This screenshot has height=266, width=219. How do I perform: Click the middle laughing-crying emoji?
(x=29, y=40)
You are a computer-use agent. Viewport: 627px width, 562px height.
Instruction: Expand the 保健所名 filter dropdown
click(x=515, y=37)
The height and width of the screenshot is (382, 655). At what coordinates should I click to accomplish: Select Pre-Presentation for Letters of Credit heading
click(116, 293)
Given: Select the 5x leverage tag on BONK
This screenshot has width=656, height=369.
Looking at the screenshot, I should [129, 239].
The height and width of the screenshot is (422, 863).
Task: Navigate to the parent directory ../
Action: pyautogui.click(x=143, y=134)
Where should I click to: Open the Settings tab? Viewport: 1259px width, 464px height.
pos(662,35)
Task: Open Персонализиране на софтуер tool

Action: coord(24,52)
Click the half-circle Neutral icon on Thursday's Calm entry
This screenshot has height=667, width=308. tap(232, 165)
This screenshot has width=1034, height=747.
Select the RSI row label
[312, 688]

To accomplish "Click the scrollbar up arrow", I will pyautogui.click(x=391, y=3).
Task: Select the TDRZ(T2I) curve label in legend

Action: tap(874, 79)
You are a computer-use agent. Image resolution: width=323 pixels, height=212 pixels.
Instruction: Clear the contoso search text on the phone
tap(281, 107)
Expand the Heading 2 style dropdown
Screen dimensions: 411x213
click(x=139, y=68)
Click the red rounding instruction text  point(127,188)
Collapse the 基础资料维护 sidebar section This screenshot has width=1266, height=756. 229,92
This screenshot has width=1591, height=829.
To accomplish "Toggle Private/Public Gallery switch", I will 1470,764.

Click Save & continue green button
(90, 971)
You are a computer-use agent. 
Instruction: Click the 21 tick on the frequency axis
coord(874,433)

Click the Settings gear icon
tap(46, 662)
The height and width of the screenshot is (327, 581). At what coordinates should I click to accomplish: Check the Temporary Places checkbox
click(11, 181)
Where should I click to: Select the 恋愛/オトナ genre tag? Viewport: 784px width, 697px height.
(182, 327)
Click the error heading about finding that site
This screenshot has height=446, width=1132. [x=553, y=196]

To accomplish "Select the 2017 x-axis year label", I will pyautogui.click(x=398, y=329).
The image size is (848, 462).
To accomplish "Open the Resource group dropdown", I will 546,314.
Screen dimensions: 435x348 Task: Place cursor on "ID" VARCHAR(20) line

▶ [EXERCISE DIRECTIONS]
Word for word, copy the line containing "Click the error" and each line after it to the end of the records, and nothing besides.

▶ [EXPECTED ANSWER]
Click the error heading about finding that site
This screenshot has height=446, width=1132. [x=553, y=196]

To accomplish "Select the 2017 x-axis year label", I will pyautogui.click(x=398, y=329).
The image size is (848, 462).
To accomplish "Open the Resource group dropdown", I will 546,314.
Screen dimensions: 435x348 Task: Place cursor on "ID" VARCHAR(20) line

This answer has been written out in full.